Giamatti is his usual, wonderful self, and Alex Shaffer is impressive.
9. Beginners
It’s hard to say this movie isn’t getting enough attention, because Christopher Plummer can’t seem to lose a Best Supporting Actor race (and it’s unlikely the Oscars will break his streak), but it still feels a bit like most people are only aware of this as “that movie Christopher Plummer keeps winning awards for.”
Inspiring simply in its ability to detail human emotion and self-frustration, the film details the lives of a man and his father (who came out of the closet with only a few years left to live, after his wife died). The film moves back and forth quite a bit, to the days when his dad was still alive, and to a present after he has already passed himself. Ewan McGregor is just as strong in his role, as he tries to find love himself, and meets his match in a woman who is equally good at the beginning bits, but has a rough time once we’re supposed to move past that.

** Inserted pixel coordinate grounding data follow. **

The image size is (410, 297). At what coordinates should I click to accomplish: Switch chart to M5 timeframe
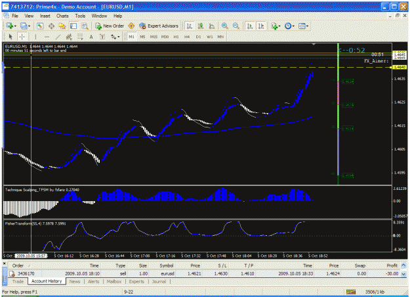(142, 37)
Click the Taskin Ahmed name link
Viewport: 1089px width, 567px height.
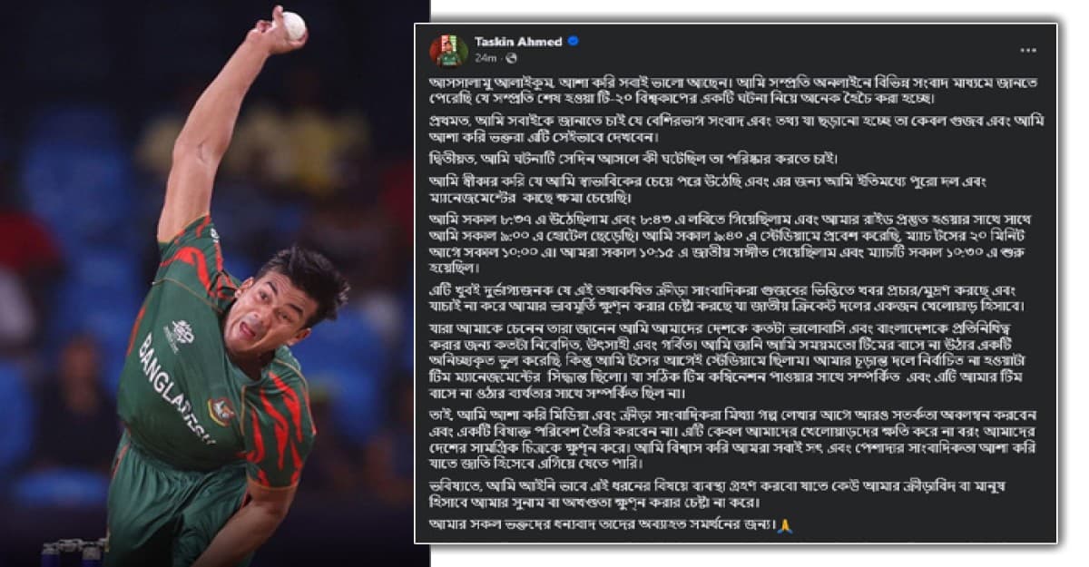coord(519,42)
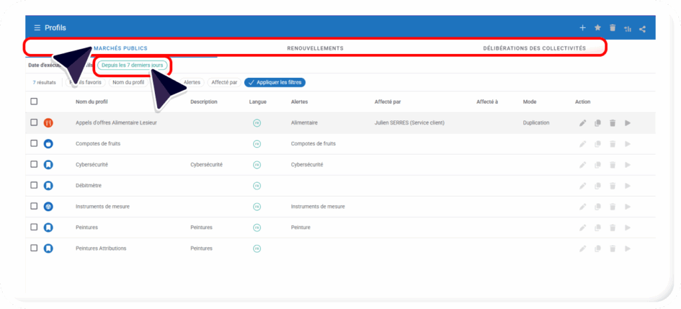Open the hamburger menu next to Profils

tap(37, 27)
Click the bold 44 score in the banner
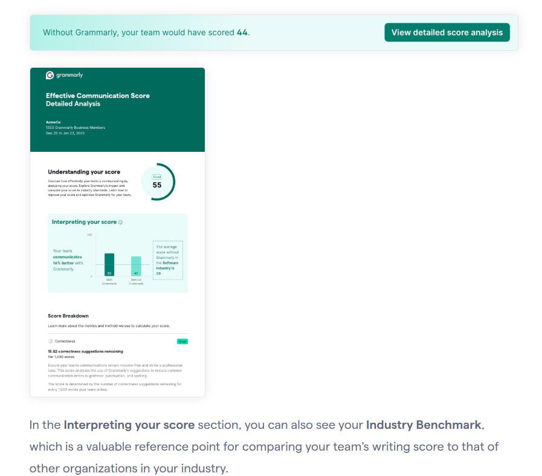The height and width of the screenshot is (476, 542). (242, 33)
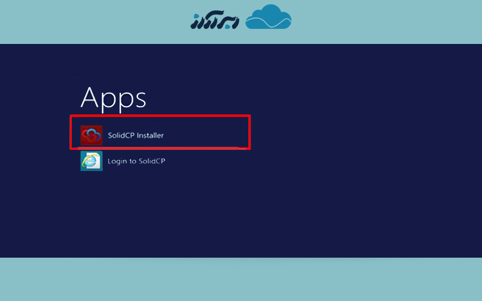Click the word SolidCP in the Installer entry
This screenshot has height=301, width=482.
click(121, 135)
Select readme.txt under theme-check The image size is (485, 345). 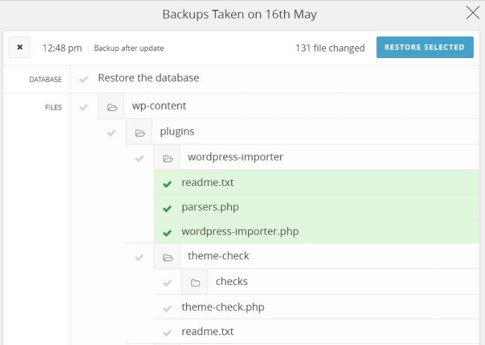[167, 332]
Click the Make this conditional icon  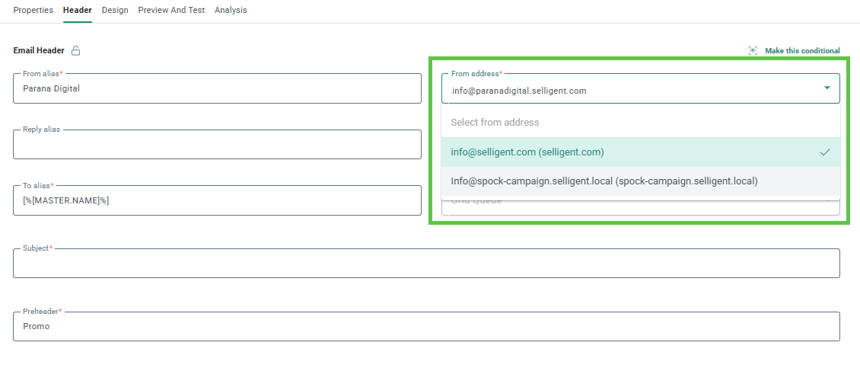[x=753, y=51]
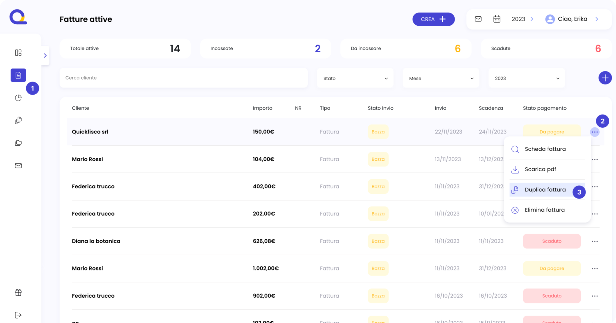Click the top bar envelope icon
The width and height of the screenshot is (616, 323).
[478, 19]
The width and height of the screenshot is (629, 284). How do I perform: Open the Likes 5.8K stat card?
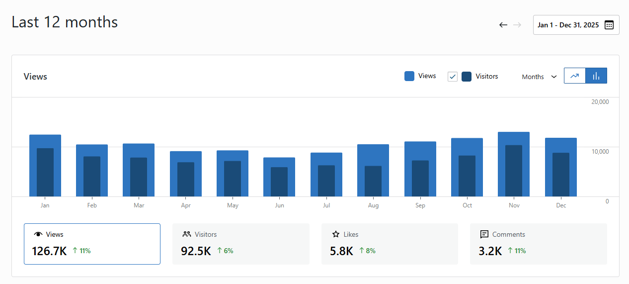click(390, 244)
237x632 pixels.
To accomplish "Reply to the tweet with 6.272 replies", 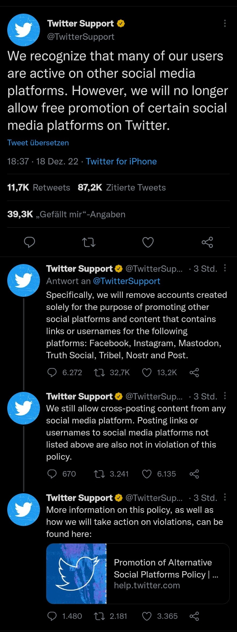I will (52, 372).
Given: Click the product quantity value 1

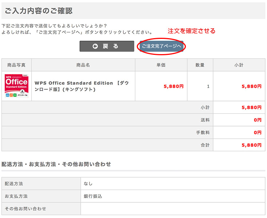Looking at the screenshot, I should tap(208, 86).
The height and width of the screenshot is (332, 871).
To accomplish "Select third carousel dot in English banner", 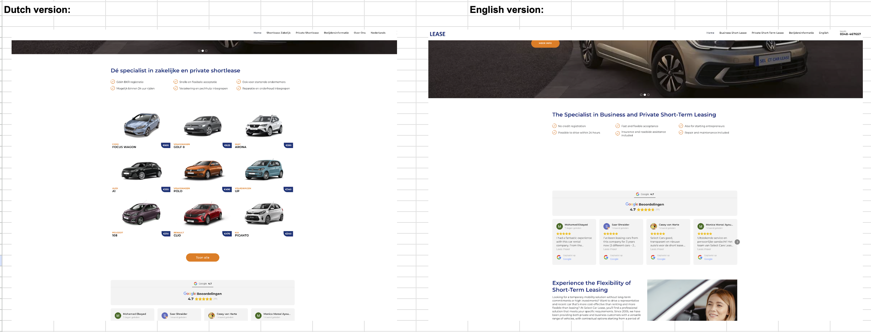I will (x=648, y=95).
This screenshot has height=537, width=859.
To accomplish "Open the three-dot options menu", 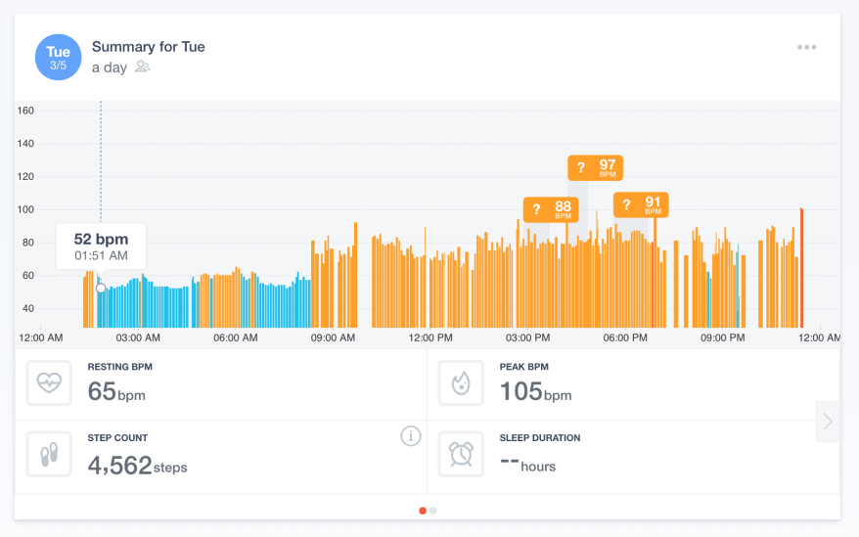I will point(806,47).
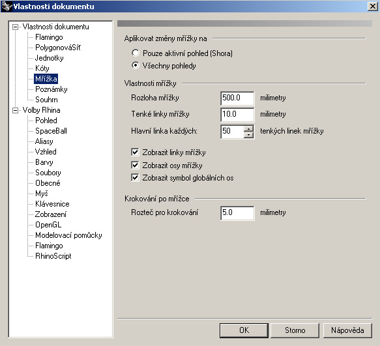Disable 'Zobrazit osy mřížky' checkbox
380x346 pixels.
135,165
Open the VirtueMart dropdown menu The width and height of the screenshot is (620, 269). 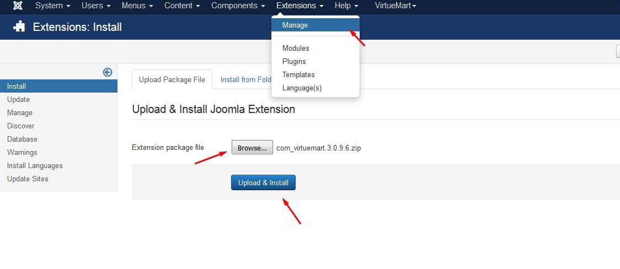pos(395,6)
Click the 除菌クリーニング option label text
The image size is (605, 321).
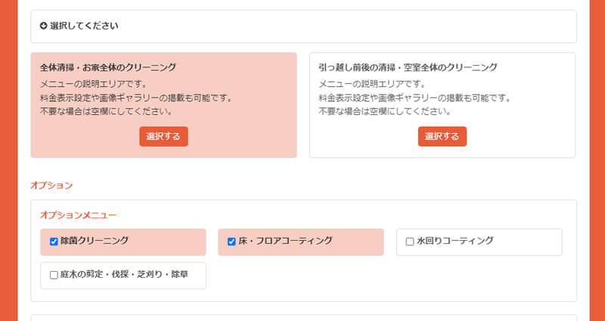coord(95,241)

For everything else it does, it’s a clever showcase of the foolish notion that there is any such thing as such stages involved in relationships, or life.
8. Midnight in Paris
Woody Allen finally returns for real, and picks up writing awards by the truck load along the way. Possibly the film’s most immediate quality is simply the surprise factor, whether that comes from the abilities of Wilson and McAdams, the power of the music in today’s world, or just from the fact that Allen can still manage the balancing act inherent in something that plays with such subtleties (of course, we knew he could at one time, but many wondered where it went).
7. Martha Marcy May Marlene
Yes, Olsen. Some find that so odd that they refuse even to acknowledge it. At any rate, here is the portrait of a young woman who ran away and spent the last few years as the member of a strange cult. Strange cult is possibly an odd turn of phrase actually, but this particular cult is odd in its seemingly unapologetic, open nature. We enter the story as she leaves the cult and moves in with her sister, who has no idea what has gone on for the last few years, and isn’t going to find out. Martha is just rather odd now, and our sisters have to figure out what to do with each other, while Martha tries to decide how to return to normal society.
It’s a great screenplay, and though it shows its budget to a degree, it doesn’t matter with these actors stepping up the way they do.
6. Certified Copy
A unique and decidedly strange spin on relationships, Certified Copy develops slowly, and never completely commits to the story it may or may not be telling. James Miller is presenting a book on art, in which he makes the rather audacious claim that copies of paintings are just as valuable as the originals. The “thing,” to be simplistic, is what’s there for you to see, not what an X-Ray and chemical analysis tell you.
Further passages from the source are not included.